In Never Rarely Sometimes Always, Eliza Hittman’s powerful drama about the choices we make to take control of our lives, Autumn (Sidney Flanigan) and her cousin Skylar (Talia Ryder) travel from rural Pennsylvania to New York City to seek out necessary medical care. With little money and even less knowledge of the city or the tangled labyrinth of rules regulating health care, the two young women learn both to trust each other and then, even more importantly, themselves. In the process, both are confronted with tough challenges, confrontations that define what it means to be an adult. Hittman’s film provides, according to IndieWire, “a singular look at what it means to be a teenage girl today, and with all the joy and pain that comes with it.”
With Never Rarely Sometimes Always set to open in select theaters on March 13, we look back at other powerful films that chart the incredible journeys young people take in becoming an adult.
Pariah | Being your own woman
In making her debut feature Pariah, Dee Rees reinvigorated the coming-of-age story by portraying “images on screen that we hadn’t seen before, and to bring to light the experiences of gay youth of color because those stories hadn't been fully told.” Alike (Adepero Oduye), a young African American teen growing up in Brooklyn, is trying to untangle her own identity from all the expectations that her friends, family, and teachers have for her. Her best friend Laura (Pernell Walker) wants her to be more out as a lesbian. Her mother (Kim Wayans) wants her to be a good Christian girl. Alike simply wants to find a way to be true to her multiple identities (lesbian, poet, African American, daughter) without losing herself. It’s no small task. As The Washington Post notes, Pariah is “a touching movie about how painful, and unavoidable, growing up can be.”

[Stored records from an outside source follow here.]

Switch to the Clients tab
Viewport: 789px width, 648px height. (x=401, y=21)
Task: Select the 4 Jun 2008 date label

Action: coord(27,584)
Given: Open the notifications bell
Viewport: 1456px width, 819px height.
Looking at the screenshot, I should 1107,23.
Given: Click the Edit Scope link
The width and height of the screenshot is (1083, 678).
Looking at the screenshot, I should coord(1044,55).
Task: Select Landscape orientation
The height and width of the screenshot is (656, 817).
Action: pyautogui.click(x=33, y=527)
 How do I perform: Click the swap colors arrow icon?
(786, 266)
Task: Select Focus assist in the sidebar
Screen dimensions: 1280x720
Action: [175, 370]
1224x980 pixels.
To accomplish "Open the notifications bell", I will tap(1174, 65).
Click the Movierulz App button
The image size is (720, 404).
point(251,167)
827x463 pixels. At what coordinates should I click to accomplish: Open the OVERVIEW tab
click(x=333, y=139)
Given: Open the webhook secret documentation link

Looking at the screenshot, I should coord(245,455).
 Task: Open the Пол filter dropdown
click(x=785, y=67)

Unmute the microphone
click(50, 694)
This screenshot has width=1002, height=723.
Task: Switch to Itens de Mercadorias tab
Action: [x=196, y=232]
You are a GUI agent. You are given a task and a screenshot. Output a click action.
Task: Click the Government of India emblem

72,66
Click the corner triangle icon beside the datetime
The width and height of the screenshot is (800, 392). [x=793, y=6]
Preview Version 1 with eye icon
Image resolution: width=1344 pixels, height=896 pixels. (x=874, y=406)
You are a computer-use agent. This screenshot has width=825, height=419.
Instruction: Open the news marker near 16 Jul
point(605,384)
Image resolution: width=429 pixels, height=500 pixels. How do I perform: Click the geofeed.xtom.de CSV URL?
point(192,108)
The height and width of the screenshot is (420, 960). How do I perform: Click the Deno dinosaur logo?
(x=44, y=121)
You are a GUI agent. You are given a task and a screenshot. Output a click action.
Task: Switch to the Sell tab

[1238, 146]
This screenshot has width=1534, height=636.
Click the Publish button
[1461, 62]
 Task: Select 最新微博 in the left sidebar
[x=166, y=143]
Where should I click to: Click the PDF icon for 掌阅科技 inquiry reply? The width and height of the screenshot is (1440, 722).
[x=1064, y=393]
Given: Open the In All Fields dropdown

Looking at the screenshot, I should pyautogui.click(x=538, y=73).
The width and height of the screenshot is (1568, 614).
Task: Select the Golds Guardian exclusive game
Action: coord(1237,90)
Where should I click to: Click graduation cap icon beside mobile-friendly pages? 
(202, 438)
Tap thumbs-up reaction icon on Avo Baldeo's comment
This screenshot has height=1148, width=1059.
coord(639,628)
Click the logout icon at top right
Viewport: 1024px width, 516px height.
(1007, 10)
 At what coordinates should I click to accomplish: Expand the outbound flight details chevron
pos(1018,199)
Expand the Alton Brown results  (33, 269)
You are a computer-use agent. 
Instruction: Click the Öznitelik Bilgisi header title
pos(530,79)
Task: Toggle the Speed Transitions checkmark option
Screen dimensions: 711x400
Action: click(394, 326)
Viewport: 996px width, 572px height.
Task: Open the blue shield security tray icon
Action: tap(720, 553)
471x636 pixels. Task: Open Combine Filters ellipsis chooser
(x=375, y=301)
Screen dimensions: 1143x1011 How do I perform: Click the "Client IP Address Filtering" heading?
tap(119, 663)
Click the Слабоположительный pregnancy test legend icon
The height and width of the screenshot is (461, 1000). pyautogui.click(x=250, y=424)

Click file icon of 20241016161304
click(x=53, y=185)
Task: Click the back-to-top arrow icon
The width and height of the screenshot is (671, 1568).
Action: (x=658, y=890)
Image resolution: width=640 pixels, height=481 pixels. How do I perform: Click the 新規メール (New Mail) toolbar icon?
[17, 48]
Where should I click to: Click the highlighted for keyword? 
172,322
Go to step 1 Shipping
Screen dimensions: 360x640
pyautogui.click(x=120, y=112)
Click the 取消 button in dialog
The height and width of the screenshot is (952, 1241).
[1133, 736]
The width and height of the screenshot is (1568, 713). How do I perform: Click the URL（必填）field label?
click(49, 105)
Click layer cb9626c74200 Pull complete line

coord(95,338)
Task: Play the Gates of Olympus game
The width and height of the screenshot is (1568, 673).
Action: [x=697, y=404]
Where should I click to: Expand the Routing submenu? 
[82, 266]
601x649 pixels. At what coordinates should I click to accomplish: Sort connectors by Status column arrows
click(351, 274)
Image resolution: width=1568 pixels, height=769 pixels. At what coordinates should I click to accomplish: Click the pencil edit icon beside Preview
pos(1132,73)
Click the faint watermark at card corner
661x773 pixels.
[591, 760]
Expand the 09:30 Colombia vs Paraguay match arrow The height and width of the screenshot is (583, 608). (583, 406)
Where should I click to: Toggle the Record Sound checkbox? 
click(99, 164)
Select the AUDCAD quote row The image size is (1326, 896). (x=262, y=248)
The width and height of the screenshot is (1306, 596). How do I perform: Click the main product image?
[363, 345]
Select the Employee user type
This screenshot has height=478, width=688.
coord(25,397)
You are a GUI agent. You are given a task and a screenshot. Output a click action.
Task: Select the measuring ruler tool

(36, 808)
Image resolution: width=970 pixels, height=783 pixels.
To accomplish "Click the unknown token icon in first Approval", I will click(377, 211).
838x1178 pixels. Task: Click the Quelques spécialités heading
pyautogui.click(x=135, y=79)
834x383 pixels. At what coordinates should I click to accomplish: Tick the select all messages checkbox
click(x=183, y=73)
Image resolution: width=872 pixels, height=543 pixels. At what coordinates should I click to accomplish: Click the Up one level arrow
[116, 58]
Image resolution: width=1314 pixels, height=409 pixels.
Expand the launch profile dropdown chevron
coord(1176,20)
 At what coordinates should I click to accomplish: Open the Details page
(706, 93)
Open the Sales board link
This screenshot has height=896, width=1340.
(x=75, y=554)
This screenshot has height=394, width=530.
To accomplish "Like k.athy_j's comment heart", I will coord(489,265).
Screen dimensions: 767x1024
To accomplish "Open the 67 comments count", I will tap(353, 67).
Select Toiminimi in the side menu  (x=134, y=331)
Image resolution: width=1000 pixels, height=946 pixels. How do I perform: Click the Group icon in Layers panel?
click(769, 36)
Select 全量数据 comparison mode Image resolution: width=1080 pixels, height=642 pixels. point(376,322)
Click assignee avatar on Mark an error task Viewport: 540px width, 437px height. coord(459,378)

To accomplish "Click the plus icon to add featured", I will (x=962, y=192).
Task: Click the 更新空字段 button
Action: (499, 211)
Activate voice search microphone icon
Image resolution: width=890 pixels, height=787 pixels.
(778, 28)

Raw | Savoring an appetite for life
In Julia Ducournau’s cutting-edge horror film Raw, Garance Marillier plays Justine, a young vegetarian student at a veterinary school who develops a very unnatural taste for flesh—of all sorts. For Ducournau, the film’s grisly plot provides both a meaty allegory about sexual awakening and invitation to the audience. “You have to accept some parts of us that are hard to watch,” explains the director. “You need that to grow up, as a human and as a society.” For film critic Amy Nicholson, Justine’s transformation is equally about finding your identity as an adult, “about discovering your own appetites, your kinks, the secret joys that make you feel full.”
Hanna | Making a connection
In Joe Wright’s fairy-tale thriller Hanna, Saoirse Ronan plays the title character, a young woman being raised in the arctic wilds by her ex-CIA operative father (Eric Bana) to become a world-class assassin. When she finally enters the real world to track down a corrupt intelligence director (Cate Blanchett), Hanna has fists of fury, but no real sense of people and relationships. For some film critics, Hanna really grows up when she learns to care, not just kill. “Here lies the real potential for female strength,” suggests author Jennifer Stuller, “because perhaps empowerment will come not from Hanna’s impressive physical ability, training, or lethal skill, but from her ability to adjust—to grow.”
Boy Erased | Finding faith in yourself
Joel Edgerton’s Boy Erased, adapted from Garrard Conley’s memoir of the same name, dramatizes the plight of Jared (Lucas Hedges), a young man whose same-sex desires compel his evangelical parents—played by Russell Crowe and Nicole Kidman—to pressure him into a conversion therapy program. Torn between being the son he believes his parents want and the man he feels himself becoming, Jared is trapped in an institution that wants him to deny both his future and his past. “In the end, though, Jared must chart his own future," explains NPR. "It's not incidental that what jolts him into action is the [conversion therapy's] attempt to turn him against his own family.”
Sin Nombre | Following your destiny
Cary Fukunaga’s first feature Sin Nombre chronicles the way two young people—one, a gang member name Willy (Edgar Flores) hoping to flee his past; the other, a young Honduran woman named Sayra (Paulina Gaitan) hoping to find a new future—connect on a train heading north through Mexico. The young Willy, pushed as a boy to commit unspeakable crimes to prove his gang value, finds a new sense of himself saving Sayra’s life, an act that ironically marks him for death. Fukunaga and his actors infuse these characters with such a sense of humanity that their journey to grow up becomes all the more moving. “Flores gives Willy a poignant strength, a quiet dignity, and a knowing resignation that stays with you long after the movie has ended,” notes The Los Angeles Times. “Gaitan’s Sayra is heartbreaking in her hope.”